My current task is to implement the reading of the UTF-8 character set. This is a way of representing the Unicode standard for the alphabets and accented characters of the various languages of the world. A few genealogy programs are capable of handling Unicode characters (most notably PAF), and they usually export these characters into a GEDCOM as UTF-8.
This is a bit different than ANSEL which older programs used. ANSEL was a standard 10 years ago, but has been replaced by Unicode. Brother’s Keeper is a program that still exports accented characters using ANSEL. Several months ago, I implemented an ANSEL to ASCII translator, so that most of ANSEL characters would appear correct. Now I’m following the same model to do so with UTF-8.
Of interest at least to me, the UTF-8 encoding was invented primarily by Ken Thompson of Bell Labs. Ken also was one of the creators of the Unix Operating System. He also expanded the field of Computer Chess, and I had the pleasure of meeting Ken in 1978 at the 9th North American Computer Chess Championship.
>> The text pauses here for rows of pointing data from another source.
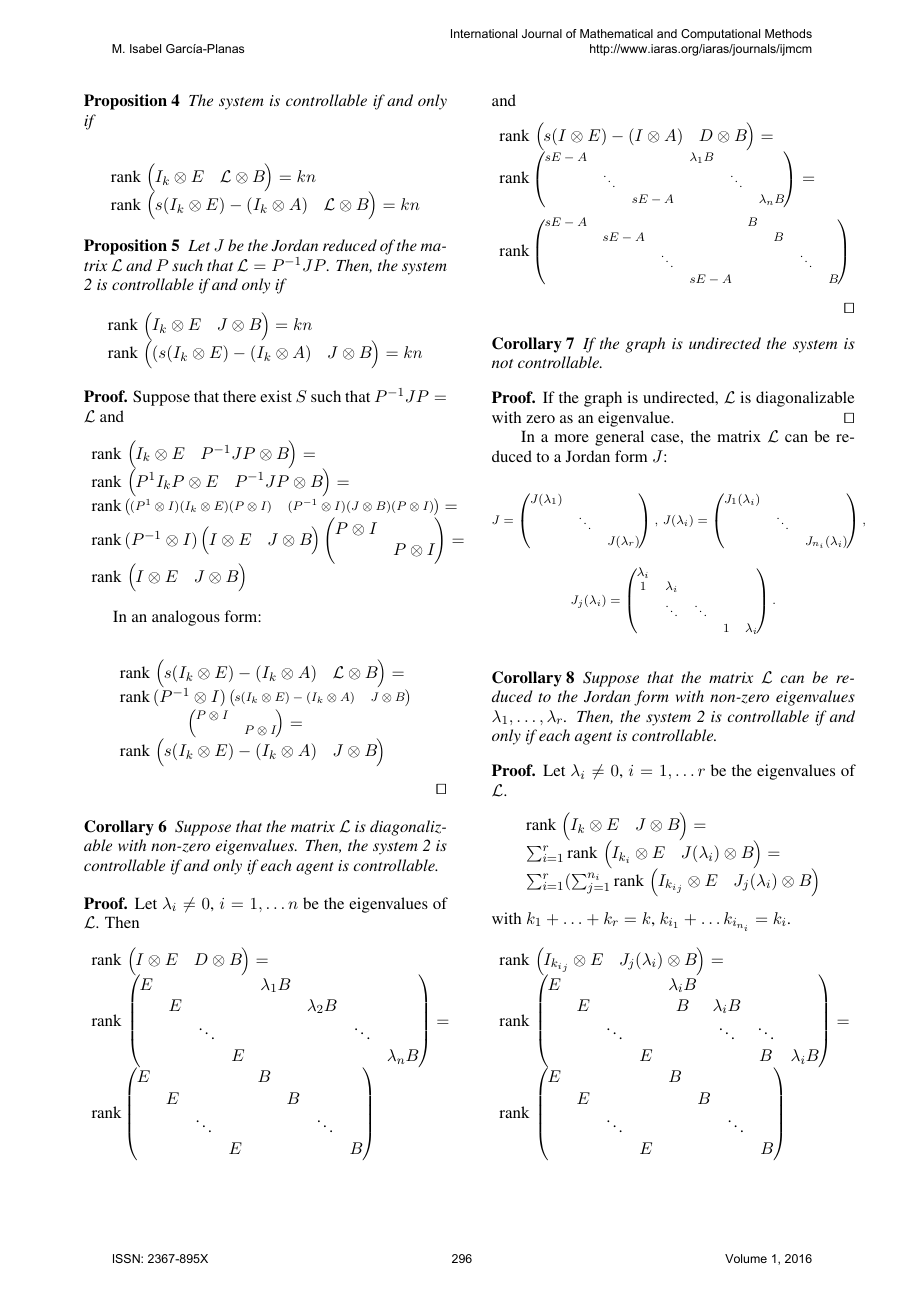 This page has height=1308, width=924. Describe the element at coordinates (145, 48) in the page. I see `Isabel` at that location.
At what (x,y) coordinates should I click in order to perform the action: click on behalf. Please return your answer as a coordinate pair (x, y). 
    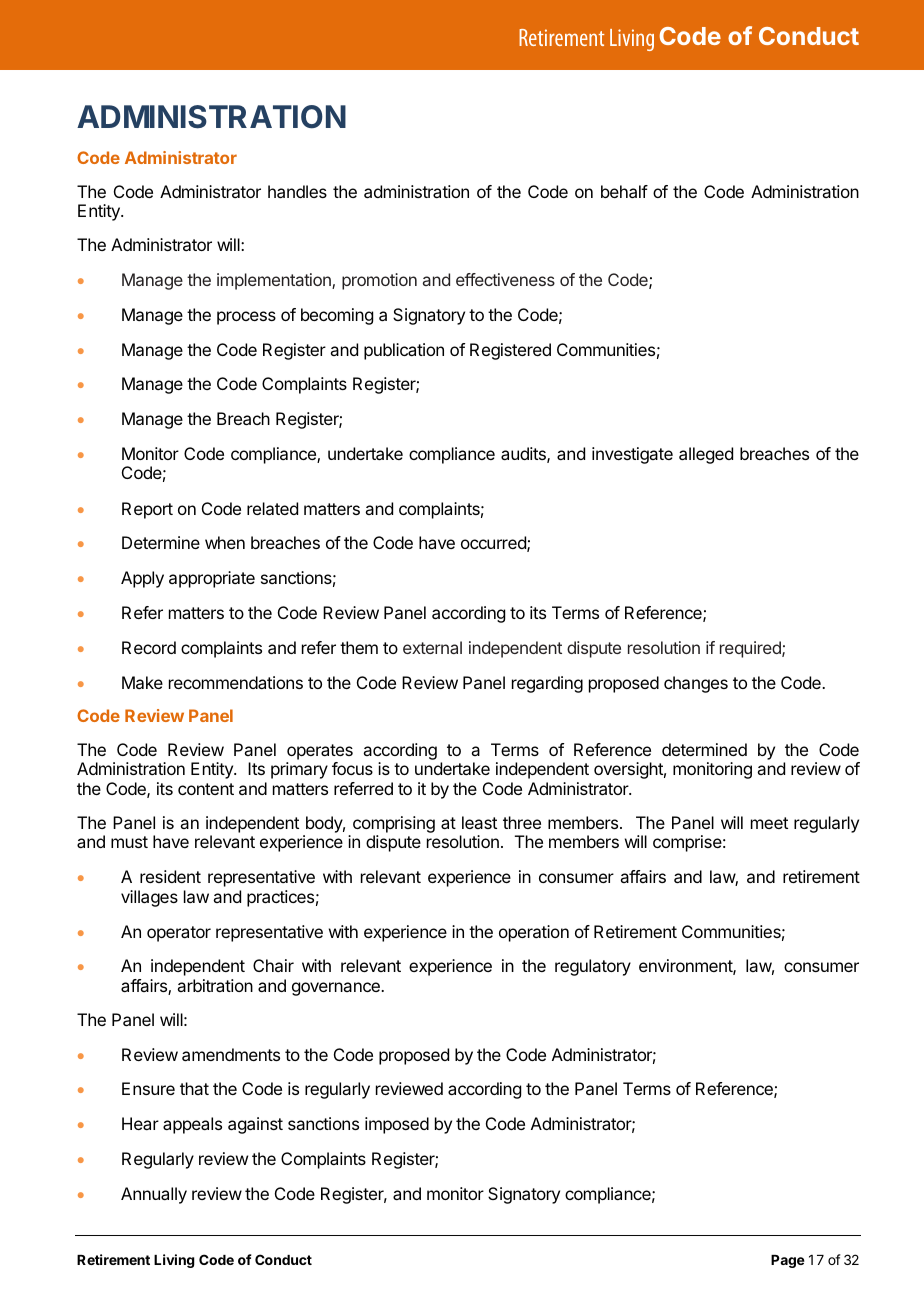
    Looking at the image, I should click on (624, 191).
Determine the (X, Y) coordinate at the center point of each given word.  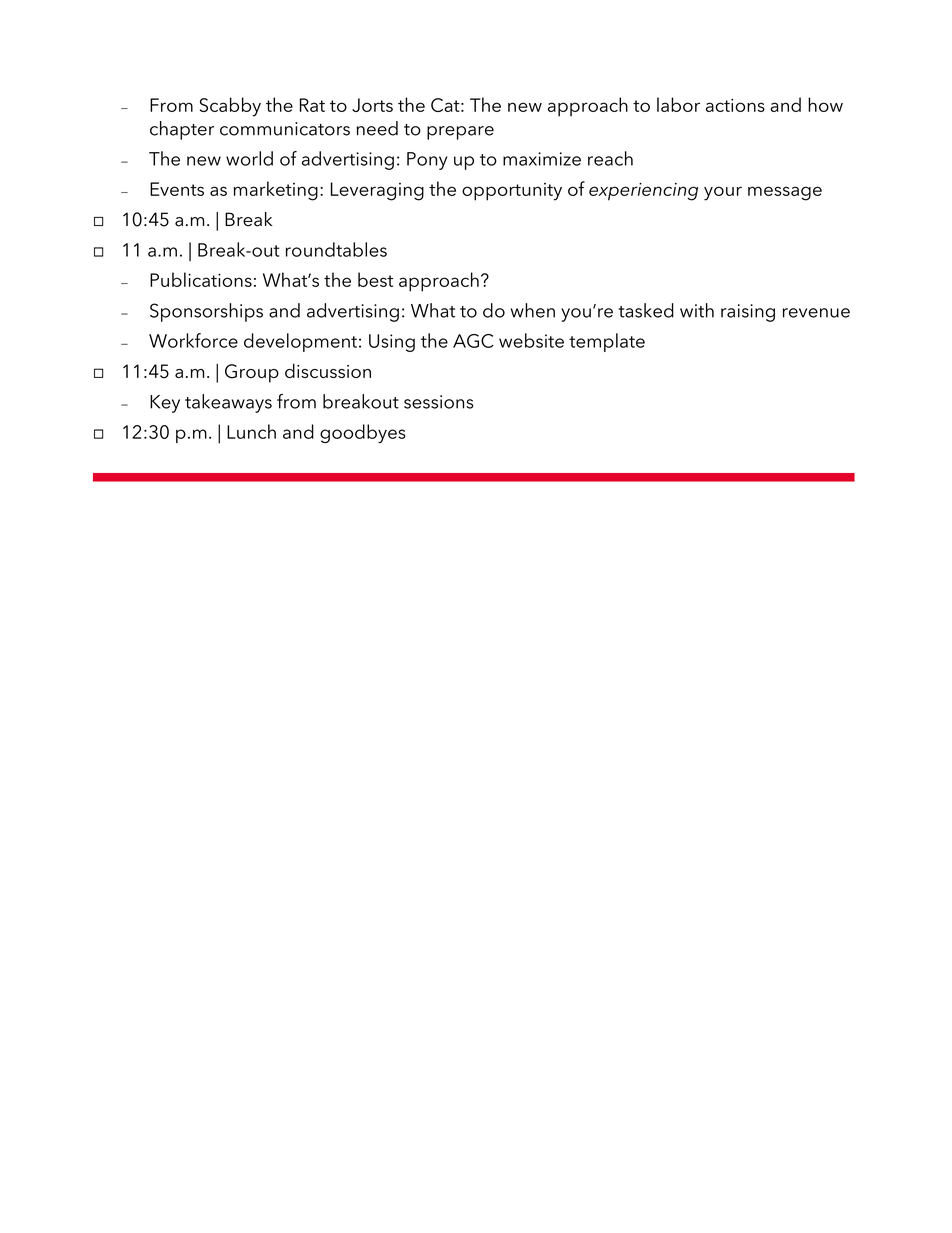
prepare (460, 133)
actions (735, 105)
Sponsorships (206, 312)
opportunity (512, 192)
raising (748, 313)
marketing (276, 191)
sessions (439, 402)
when (533, 310)
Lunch (251, 431)
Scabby (230, 107)
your (723, 193)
But Unicode has many more characters than ANSEL does, and uses other alphabets that don’t translate to the ABC’s. It’s impossible to get everything right. I will finish up this basic translator in a day or two, but this has prompted me to move ahead my planned implementation of full Unicode. It will now be added in Version 1.8 of Behold. By doing it there, that means the implementation of Editing in Version 2.0 will include full Unicode/Multilanguage capabilities. I’ve added a new section: “9. Multiple Languages” on Behold’s Home Page to introduce the concepts of this.